• _Exercise prompt_
Please restate the entire listing verbatim.

• _Extracted data_
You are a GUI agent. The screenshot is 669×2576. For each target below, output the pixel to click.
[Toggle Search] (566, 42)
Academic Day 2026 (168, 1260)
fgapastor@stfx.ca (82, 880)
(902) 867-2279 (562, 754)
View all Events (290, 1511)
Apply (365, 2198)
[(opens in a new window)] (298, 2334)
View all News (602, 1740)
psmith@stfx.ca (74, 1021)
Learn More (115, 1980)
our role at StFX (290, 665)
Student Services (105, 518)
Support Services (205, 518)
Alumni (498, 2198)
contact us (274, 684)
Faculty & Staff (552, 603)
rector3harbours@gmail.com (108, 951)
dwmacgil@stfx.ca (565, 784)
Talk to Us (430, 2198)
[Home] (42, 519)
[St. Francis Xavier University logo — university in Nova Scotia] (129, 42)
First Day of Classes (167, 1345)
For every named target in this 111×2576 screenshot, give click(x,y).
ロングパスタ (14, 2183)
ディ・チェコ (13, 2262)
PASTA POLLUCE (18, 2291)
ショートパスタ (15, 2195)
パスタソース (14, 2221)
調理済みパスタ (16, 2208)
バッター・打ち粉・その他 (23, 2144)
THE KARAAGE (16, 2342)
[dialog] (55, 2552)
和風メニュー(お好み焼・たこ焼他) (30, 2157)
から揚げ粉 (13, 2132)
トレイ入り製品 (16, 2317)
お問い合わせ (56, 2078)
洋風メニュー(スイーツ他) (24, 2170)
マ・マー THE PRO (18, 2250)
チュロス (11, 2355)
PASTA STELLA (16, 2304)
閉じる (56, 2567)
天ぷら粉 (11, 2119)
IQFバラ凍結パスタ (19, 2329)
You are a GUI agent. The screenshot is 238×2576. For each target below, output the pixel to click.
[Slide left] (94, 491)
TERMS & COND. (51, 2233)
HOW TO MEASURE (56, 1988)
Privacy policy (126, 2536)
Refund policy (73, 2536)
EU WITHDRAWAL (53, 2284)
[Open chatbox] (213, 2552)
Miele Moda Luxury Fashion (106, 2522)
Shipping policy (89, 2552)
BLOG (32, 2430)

• _Result of this task_
You are a GUI agent. The screenshot is 669×2576. For each target below, output the pixel to click.
[Toggle Search] (566, 42)
Academic Day 2026 (168, 1260)
fgapastor@stfx.ca (82, 880)
(902) 867-2279 (562, 754)
View all Events (290, 1511)
Apply (365, 2198)
[(opens in a new window)] (298, 2334)
View all News (602, 1740)
psmith@stfx.ca (74, 1021)
Learn More (115, 1980)
our role at StFX (290, 665)
Student Services (105, 518)
Support Services (205, 518)
Alumni (498, 2198)
contact us (274, 684)
Faculty & Staff (552, 603)
rector3harbours@gmail.com (108, 951)
dwmacgil@stfx.ca (565, 784)
Talk to Us (430, 2198)
[Home] (42, 519)
[St. Francis Xavier University logo — university in Nova Scotia] (129, 42)
First Day of Classes (167, 1345)
For every named target in this 111×2576 screenshot, give click(x,y).
ロングパスタ (14, 2183)
ディ・チェコ (13, 2262)
PASTA POLLUCE (18, 2291)
ショートパスタ (15, 2195)
パスタソース (14, 2221)
調理済みパスタ (16, 2208)
バッター・打ち粉・その他 (23, 2144)
THE KARAAGE (16, 2342)
[dialog] (55, 2552)
和風メニュー(お好み焼・たこ焼他) (30, 2157)
から揚げ粉 (13, 2132)
トレイ入り製品 (16, 2317)
お問い合わせ (56, 2078)
洋風メニュー(スイーツ他) (24, 2170)
マ・マー THE PRO (18, 2250)
チュロス (11, 2355)
PASTA STELLA (16, 2304)
閉じる (56, 2567)
天ぷら粉 (11, 2119)
IQFバラ凍結パスタ (19, 2329)
You are a GUI agent. The screenshot is 238×2576. For each target below, output the pixel to click.
[Slide left] (94, 491)
TERMS & COND. (51, 2233)
HOW TO MEASURE (56, 1988)
Privacy policy (126, 2536)
Refund policy (73, 2536)
EU WITHDRAWAL (53, 2284)
[Open chatbox] (213, 2552)
Miele Moda Luxury Fashion (106, 2522)
Shipping policy (89, 2552)
BLOG (32, 2430)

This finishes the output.